Think about it? Labor can impose on you for another four years any law that it wishes.

In short we are stuffed.

 

Keeping Australia Safe

We can defend Australia from terrorism by deporting anyone we are scared of. I am scared of anyone with a name that's from a language I don't know. Out you go, Mr Hatzistergos.

 I mean, that's not a real Australian name. A real Australian name is something like Hanson, which is Norwegian, but at least it's a white wog, not a balt wog or a muslim wog.

 This is just such a classic example of the enthusiastic racism of Australian politics.

 What's the definition of a wog in Australia?

 Someone on the boat after the one I arrived on.

 Why are people falling for such transparent rubbish?
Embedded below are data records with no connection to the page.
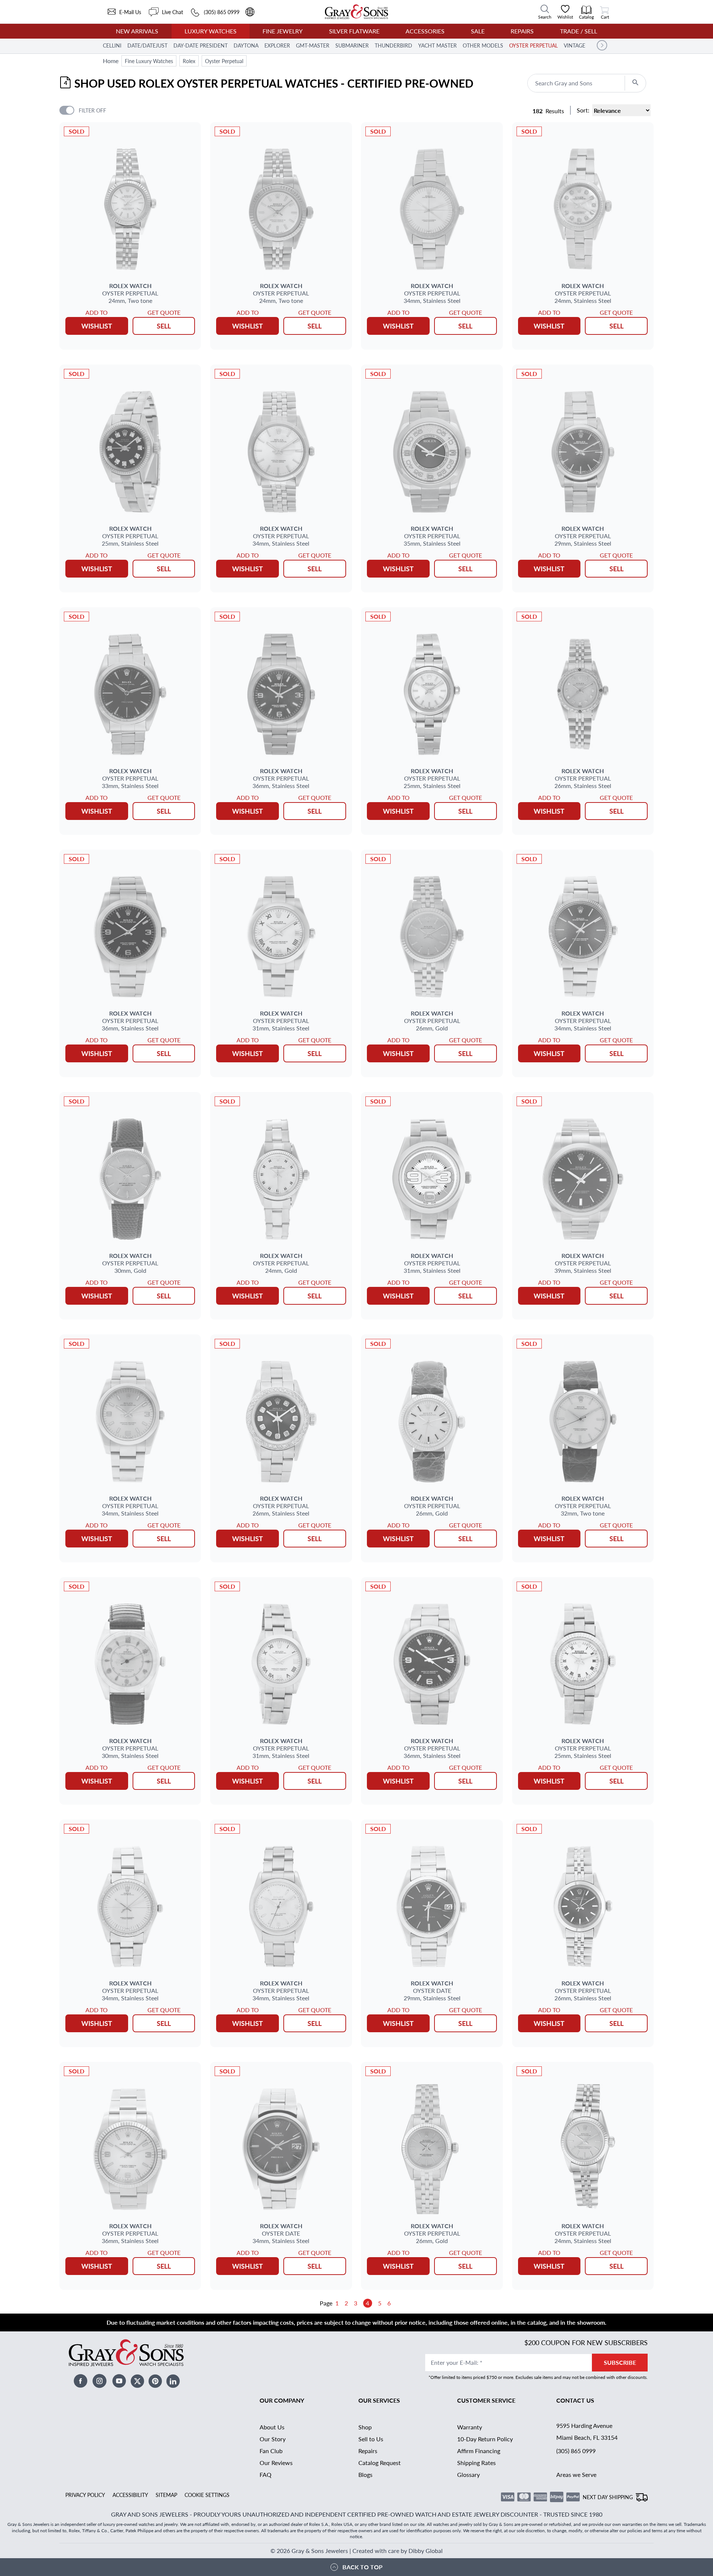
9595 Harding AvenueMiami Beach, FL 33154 (587, 2431)
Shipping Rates (476, 2462)
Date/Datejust (147, 45)
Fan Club (271, 2450)
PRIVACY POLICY (85, 2494)
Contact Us (575, 2400)
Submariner (352, 45)
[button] (602, 45)
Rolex (189, 61)
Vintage (574, 45)
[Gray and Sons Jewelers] (356, 11)
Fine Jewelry (283, 31)
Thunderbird (393, 45)
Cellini (112, 45)
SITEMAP (166, 2494)
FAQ (265, 2474)
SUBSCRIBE (620, 2362)
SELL (164, 325)
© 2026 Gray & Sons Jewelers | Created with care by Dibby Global (356, 2550)
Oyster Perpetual (533, 45)
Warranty (469, 2427)
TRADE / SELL (578, 31)
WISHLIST (96, 325)
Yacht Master (437, 45)
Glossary (468, 2474)
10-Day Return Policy (485, 2439)
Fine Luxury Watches (149, 61)
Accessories (425, 31)
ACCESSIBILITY (130, 2494)
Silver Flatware (354, 31)
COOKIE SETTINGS (207, 2494)
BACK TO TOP (362, 2567)
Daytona (246, 45)
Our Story (273, 2439)
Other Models (483, 45)
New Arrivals (137, 31)
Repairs (522, 31)
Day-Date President (200, 45)
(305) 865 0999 (576, 2450)
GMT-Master (312, 45)
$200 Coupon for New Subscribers (586, 2342)
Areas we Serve (576, 2474)
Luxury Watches (211, 31)
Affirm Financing (478, 2450)
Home (110, 60)
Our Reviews (276, 2462)
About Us (272, 2427)
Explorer (277, 45)
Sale (478, 31)
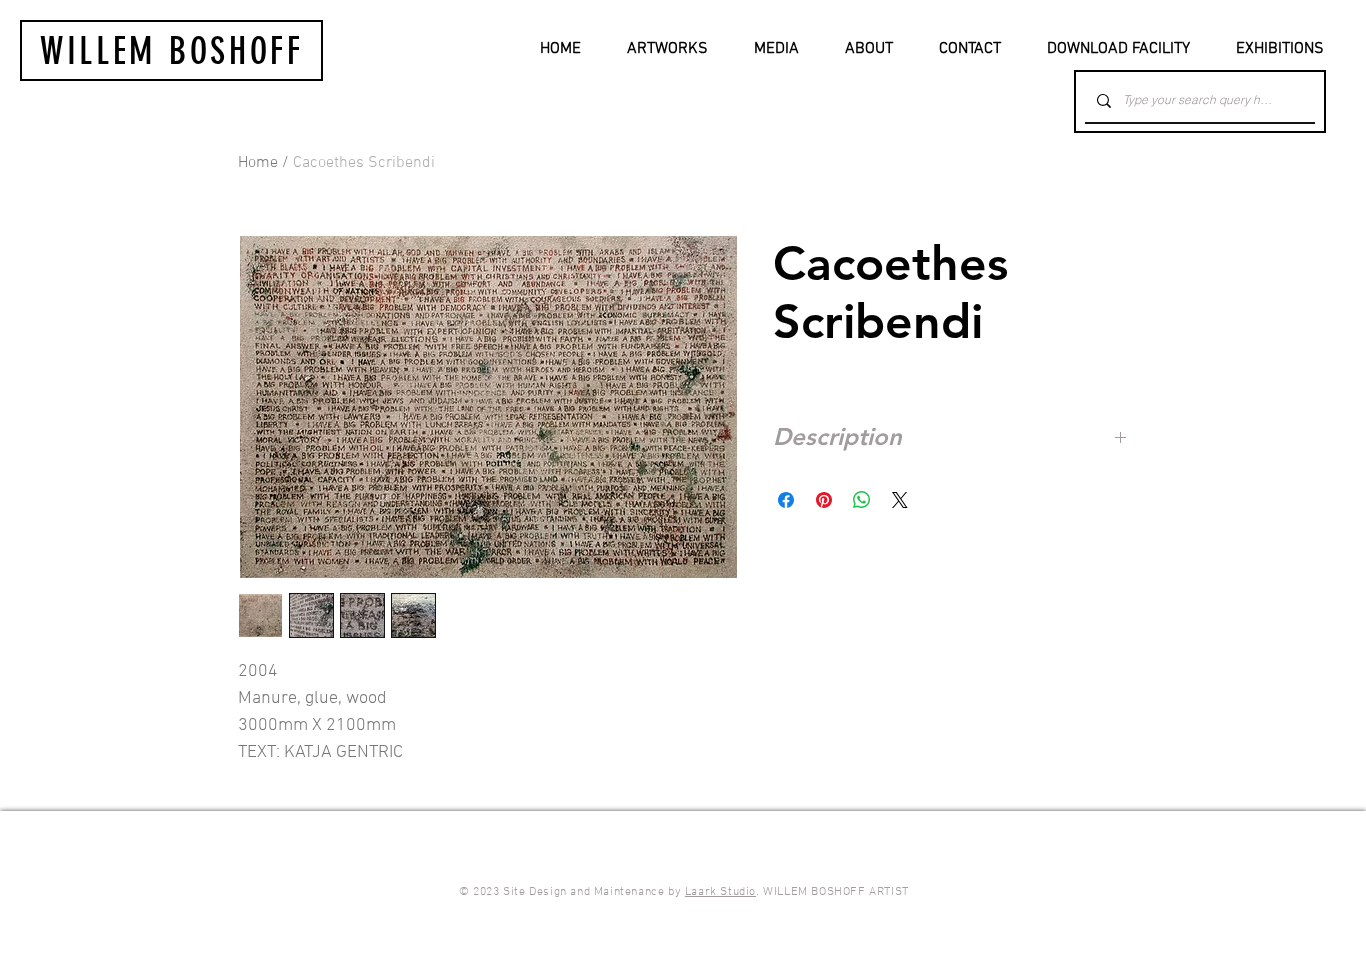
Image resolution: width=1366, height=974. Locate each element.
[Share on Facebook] (786, 500)
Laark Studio (720, 892)
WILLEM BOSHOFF (172, 51)
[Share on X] (900, 500)
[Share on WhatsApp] (862, 500)
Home (258, 163)
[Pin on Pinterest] (824, 500)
http://melbourne.indymedia.org/news/2007/04/143893_comment.php#143917

Hatzistergos

You can spell Hatzistergos. That's clever. That bastard liar wrote to Noreen Hay that HealthQuest (the N.S.W. government medical office) has never issued certifcates of insanity. Noreen Hay duly dismissed the complaint of her constituent as nonsense. You're a liar, Hatzistergos. Deport him! Does anyone know his address so I can send some Hillsong people around to mow his lawn?

Vote Nobody Next Federal Election

Vote Nobody Next Federal Election

Federal elections are coming up and it's the same old joke as usual - a "choice" that isn't one! Instead of not voting, how about voting for Nobody?

You should vote for Nobody, because:

- Nobody keeps election promises.
- Nobody has all the answers.
- Nobody will represent you.
- Nobody will improve your community.
- Nobody has your best interests at heart.
- Nobody will make a real difference!
- A vote for Nobody is a vote for Everybody!

OK, seriously now...

http://sydney.indymedia.org.au/node/50799

 

Cool Cat

That's a funny post cat.

Sad to think when things come to this state of affairs.

May I ask this question ? Why are the most prominent pollies etc 'Italian' ?

Now I don't dislike them personally (my neighbour is from Italy) BUT I mean ? Is it the mafia that are running this state of NSW - literally ?

Or is it just another case of 'jobs for the boys' ?????????